I’m having trouble finding the necessary focus to write about all this, so please forgive me if this entry seems to be about a lot of things. I usually write a baseball piece around Opening Day, but I’m sad that the inevitable has finally happened and the designated hitter will now be standard across both leagues. This follows the election of David Ortiz, the greatest DH the pro game has yet seen, into the Hall of Fame. Never mind that he was half a player – if you’re going to have a DH, it might as well be someone with an outsized personality who repeatedly rose to the occasion, and happened to play for your favorite team.

But if pitchers (except Shohei Ohtani) aren’t going to hit anymore, they should at least be allowed to pitch. Someone needs to tell this to Dave Roberts, manager of the Los Angeles Dodgers. I’ll always love Roberts the player for The Stolen Base Heard ‘Round the World. But Roberts the manager has pulled a rookie from a no-hitter in progress in his first major league start, and earlier this month he removed Clayton Kershaw from a perfect game. Insanity.

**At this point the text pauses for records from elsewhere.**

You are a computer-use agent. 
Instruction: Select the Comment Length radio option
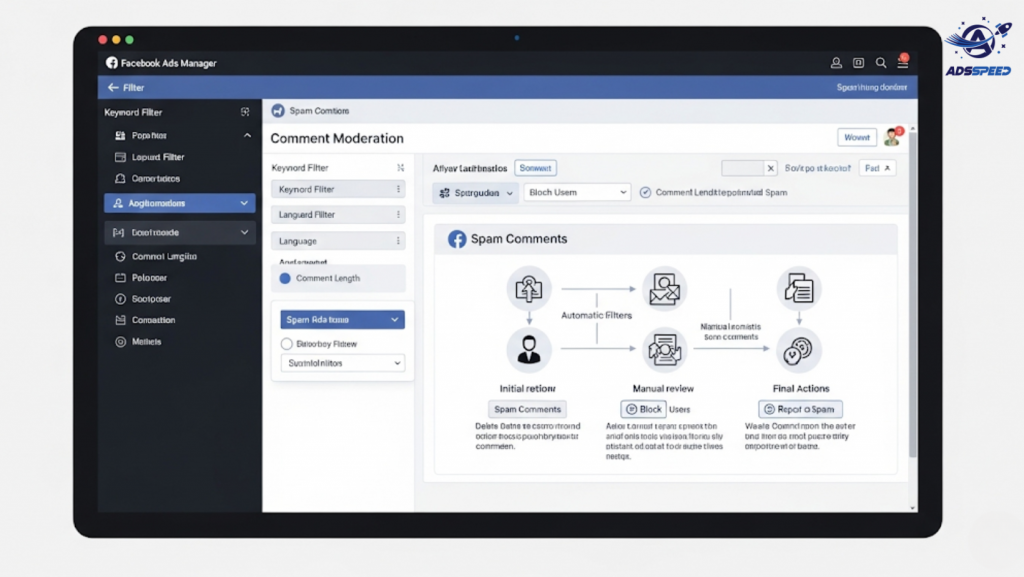tap(285, 278)
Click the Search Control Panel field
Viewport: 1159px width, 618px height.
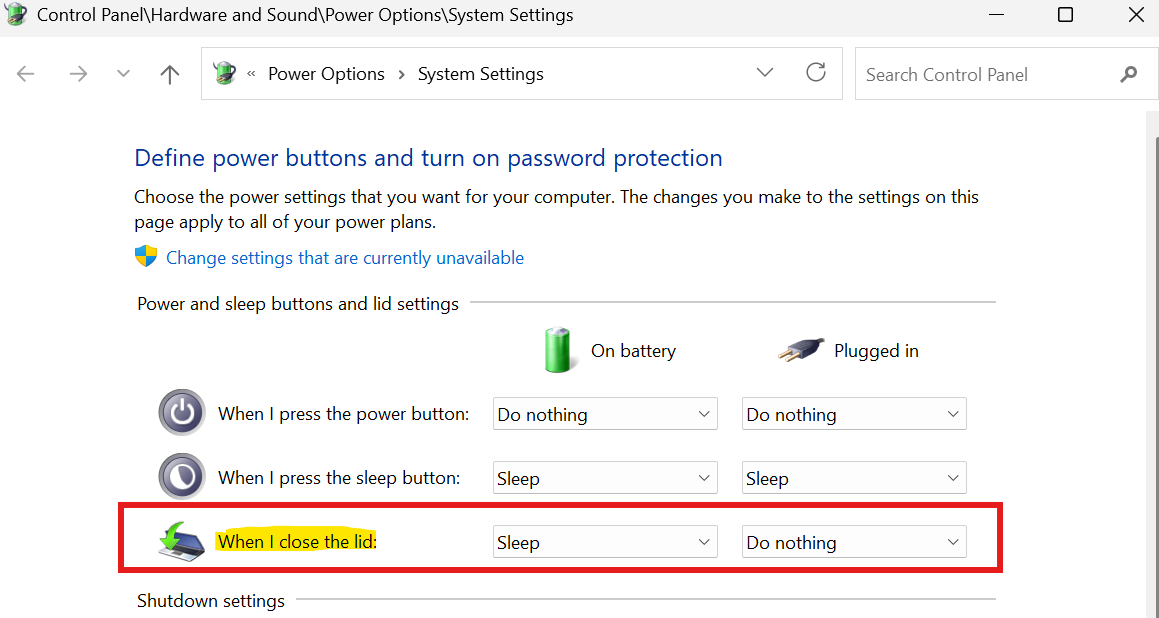pos(990,74)
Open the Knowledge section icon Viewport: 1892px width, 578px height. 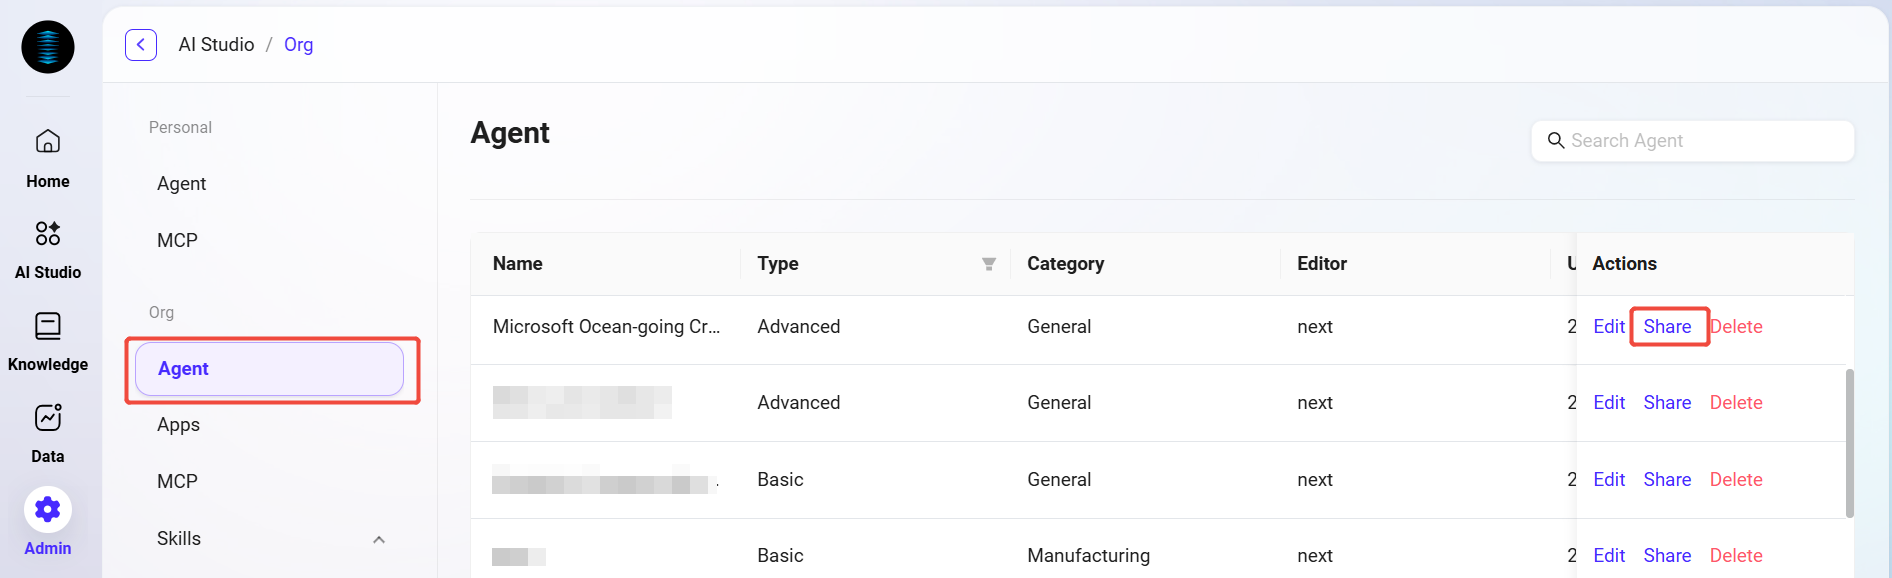pyautogui.click(x=48, y=326)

Baseball is no longer America’s game. We prefer the belligerence of our brand of football and its obvious military underpinnings. Television buries the World Series at night to accommodate the fall football schedule. The Super Bowl is our big annual sporting event, and it happens in February, the bleakest month of the year.

I’m old enough now to let most of this stuff go. Easter is a time to celebrate, not to whine. Baseball will survive. In the first inning I caught on TV this year, the Red Sox started a six-run rally with a walk, a single, a sacrifice bunt, and a sacrifice fly. Three straight doubles followed, but small ball opened the door. It put a smile on my face when I went to pick up the bicycle from the shop, in preparation for cycling along the course of the Kenduskeag Canoe Race two days later.

This year I had friends in both the canoe race and the Boston Marathon. I’ll never run a marathon, but I’d like to do the canoe race before I run out of “one of these years.” I suppose what I like best about the canoe race is that it’s first time all year I see a bunch of boats on a body of water. My own boat has a mast and two sails, and requires a bit of preparation before it floats in the spring. But the canoe race tells me that it won’t be long.

Maine is the best place to live in the United States. Having lived in several other places, I’m convinced of this. Sure, our winters are long, but they’re not that stressful if you don’t have to drive in them. Spring, summer, and fall are magical. And Maine is mostly filled with friendly, reasonable people who care about their community and quality of life.

Try Transit Day is an example of this, as public transportation slowly bounces back from the pandemic. The skeleton of the new bus terminal is rising in Bangor’s Pickering Square. When it is completed later this year, it will be a centerpiece of the downtown. Everyone who visits Bangor for an event will see it, and will know that Bangor is committed to a future in which public transportation is a fixture, and not something to be “tried.” We did that, fellow Bangorians, and we should be proud.

More challenges lie ahead, as we navigate the Late Automobile Age in our mostly rural corner of the country. But after an Easter weekend filled with buses, bicycles, boats, and baseball, it’s hard not to be just a little hopeful.